Die Beweislage hat sich verbessert. Es haben sich neue Zeugen gemeldet, die eigentlich alte sind, bisher aber nicht adäquat berücksichtigt wurden. Eine Zeugin hat konkrete Hinweise auf einen möglichen Mittäter oder zumindest Mitwisser geliefert, der noch lebt. Außerdem hat sich die politische Lage verändert. Die Stimmung ist eine ganze andere als in der Kohl-Ära. Und die Sicherheitsbehörden sind durch das multiple Versagen beim NSU verunsichert und auch sensibilisiert. Die Behörden wollen ein weiteres Desaster vermeiden.

Was erwarten Sie von neuen Ermittlungen?

Die Bundesanwaltschaft hat zugesagt, breit und mit offenem Ausgang zu ermitteln.

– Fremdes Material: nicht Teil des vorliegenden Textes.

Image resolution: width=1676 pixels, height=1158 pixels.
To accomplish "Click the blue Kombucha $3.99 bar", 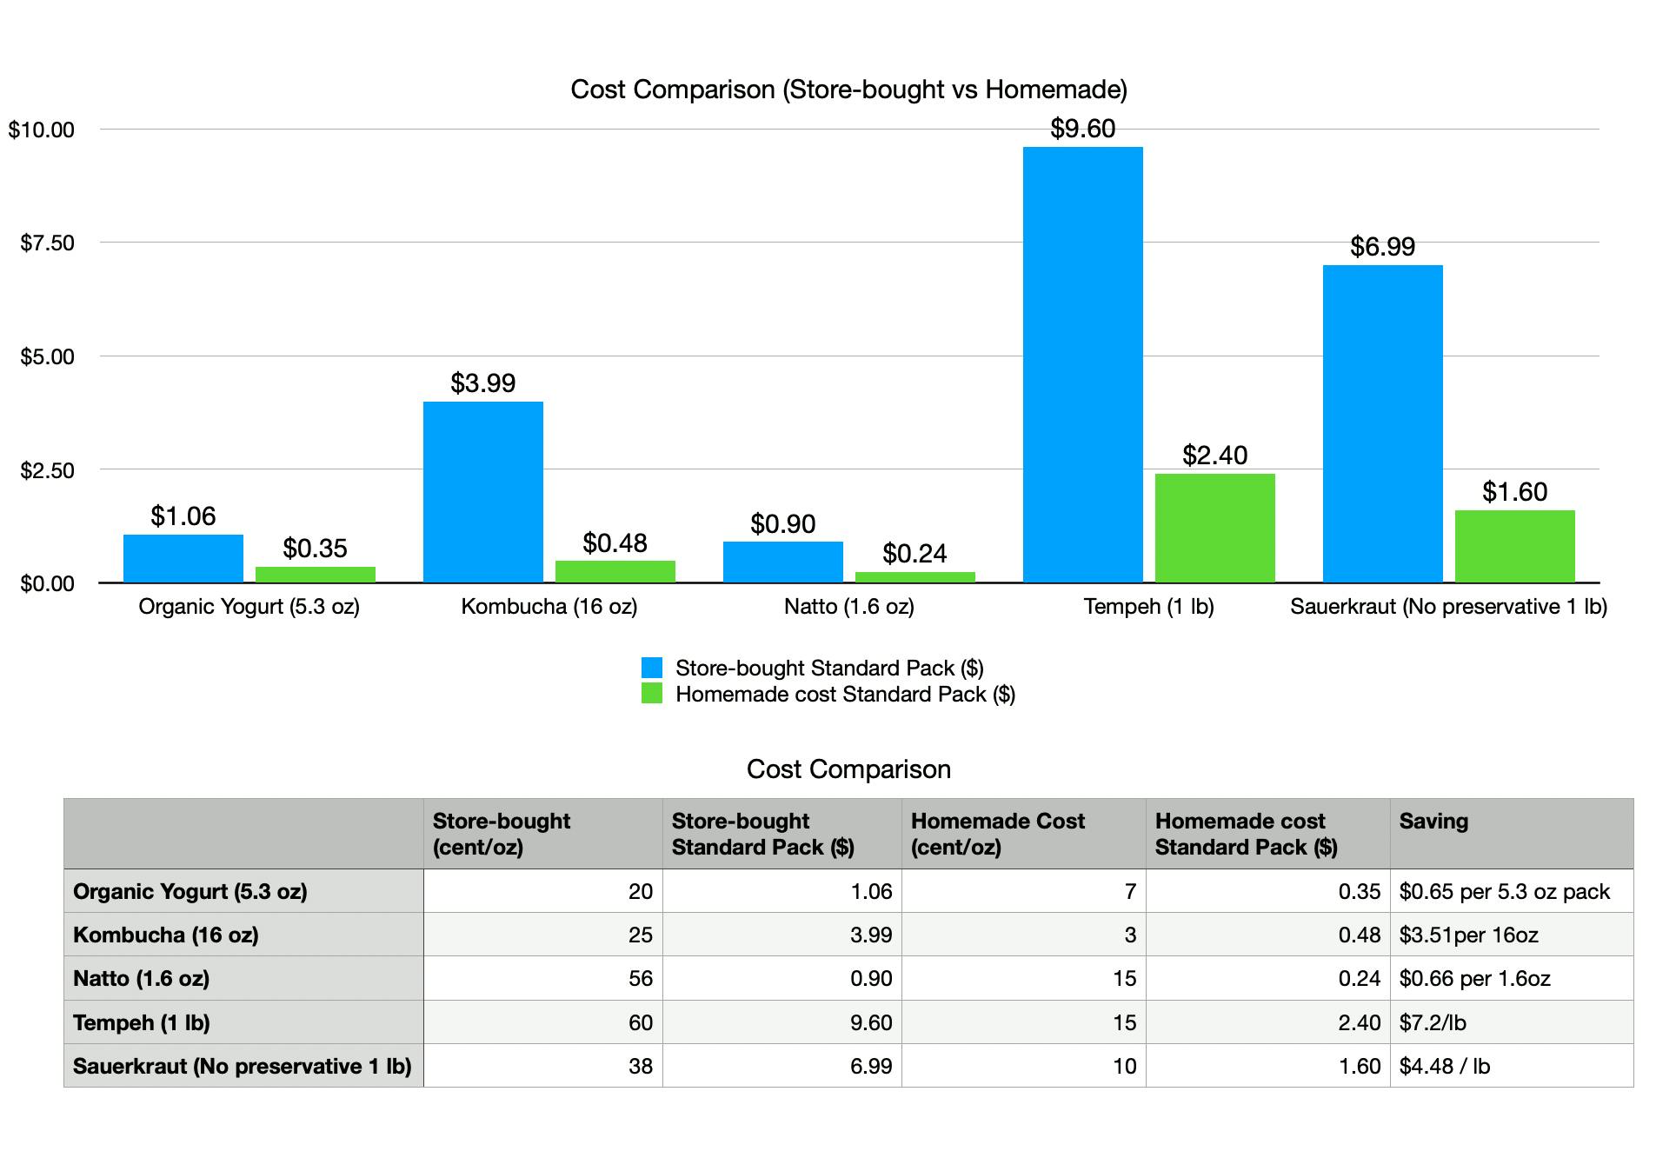I will (x=482, y=491).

Die entscheidende Frage ist natürlich, ob es Mittäter oder Hintermänner gab und wer das war. Aber es sind auch viele Details offen. Was war mit den 47 oder 48 Zigarettenkippen, die in Köhlers Auto gefunden wurden, vorne und hinten, mit Filter und ohne? Wer hat sie vielleicht auf dem Weg zum Oktoberfest geraucht? Die Kippen wurden vernichtet. Dann diese abgerissenen Hand, die verschwunden sein soll. Die Polizei geht davon aus, dass es Köhlers Hand gewesen ist …

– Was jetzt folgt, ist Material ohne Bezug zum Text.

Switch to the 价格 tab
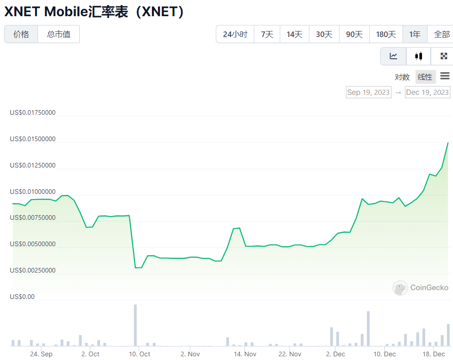The width and height of the screenshot is (453, 360). click(20, 34)
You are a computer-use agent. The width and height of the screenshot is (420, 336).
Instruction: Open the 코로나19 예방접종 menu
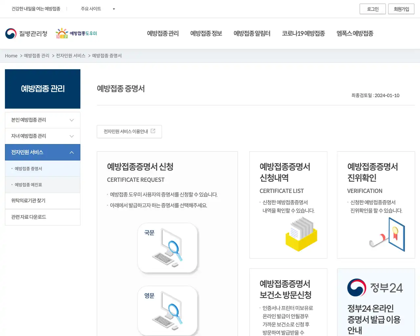304,33
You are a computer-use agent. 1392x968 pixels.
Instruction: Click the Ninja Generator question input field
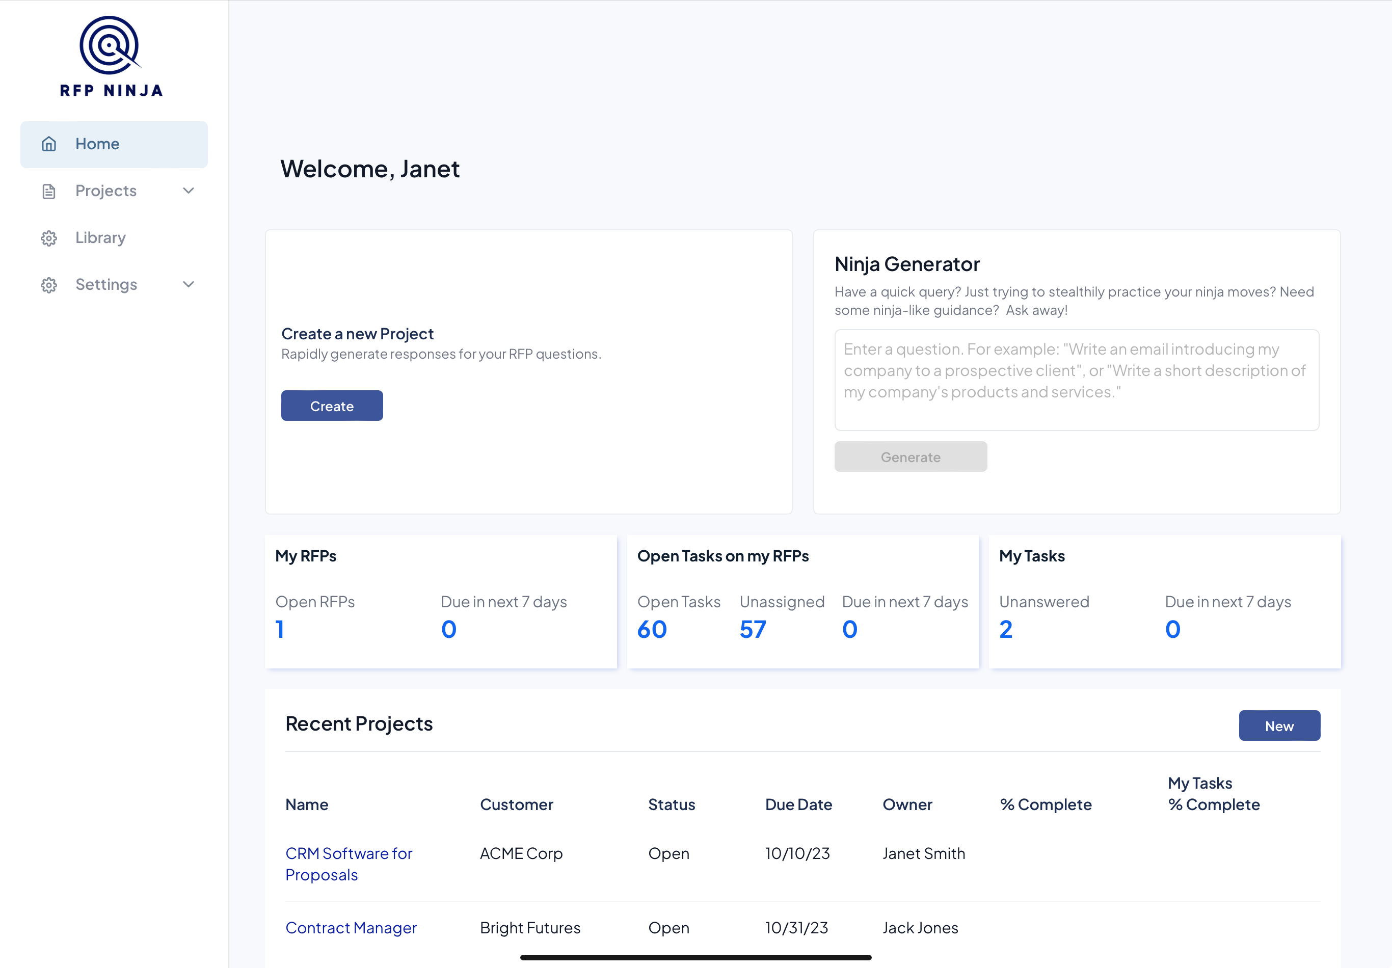pyautogui.click(x=1076, y=380)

Köhler, der Bombenleger, kam damals ums Leben.

Aber Fingerabdrücke dieser Hand fanden sich bei Köhler zu Hause nur auf einem Ordner im Keller. Wenn es Köhlers Hand gewesen wäre, hätten die Abdrücke überall sein müssen. Die Hand muss also zu jemand anders gehören. Sicher ist: Sie gehört zu keinem der Toten und keinem der anderen Opfer.

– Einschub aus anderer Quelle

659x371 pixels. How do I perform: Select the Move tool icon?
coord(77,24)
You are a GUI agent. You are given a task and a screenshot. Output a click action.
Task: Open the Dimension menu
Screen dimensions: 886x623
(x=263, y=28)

68, ist Rechtsanwalt in München und vertritt seit 1980 Opfer des Oktoberfestattentats. Er hatte von Anfang an massive Zweifel an der Einzeltäterthese. Dreimal hat er die Wiederaufnahme der Ermittlungen beantragt, diesmal mit Erfolg.

Können Ermittlungen 34 Jahre nach der Tat wirklich neue Erkenntnisse bringen? Viele Asservate wurden vernichtet, wichtige Zeugen sind tot …

Die Beweislage ist nach 34 Jahren schwieriger als kurz nach der Tat. Aber es gibt Zeugen, die nachweislich am Tatort waren und sich präzise erinnern.

Das bayerische LKA wird ermitteln. Bekommen die Beamten etwas Neues heraus, zeigt das, dass die Behörde damals – bewusst oder unbewusst – schlecht gearbeitet hat. Das gilt auch für die Bundesanwaltschaft. Kann das zum Erfolg führen?

Ich glaube, dass die Bundesanwaltschaft ergebnisoffen ermitteln wird und die Arbeit auf sämtliche Aspekte erstreckt. Bereits 1982 hat sie gesagt: Wir haben zurzeit keinen weiteren Täter. Sie hat sich gerade nicht auf Gundolf Köhler als Alleinverantwortlichen für das Massaker festgelegt – anders als das bayerische LKA. Insoweit darf man gespannt sein, wie die damals und heute beteiligten Behörden mit der neuen Beweislage umgehen.

Das Verbrechen: Die Bombe, die am 26. September 1980 um 22.19 Uhr am Haupteingang des Münchener Oktoberfests explodierte, tötete 13 Menschen und verletzte 211, darunter 68 schwer. Es war der bislang schlimmste Terroranschlag in der Bundesrepublik.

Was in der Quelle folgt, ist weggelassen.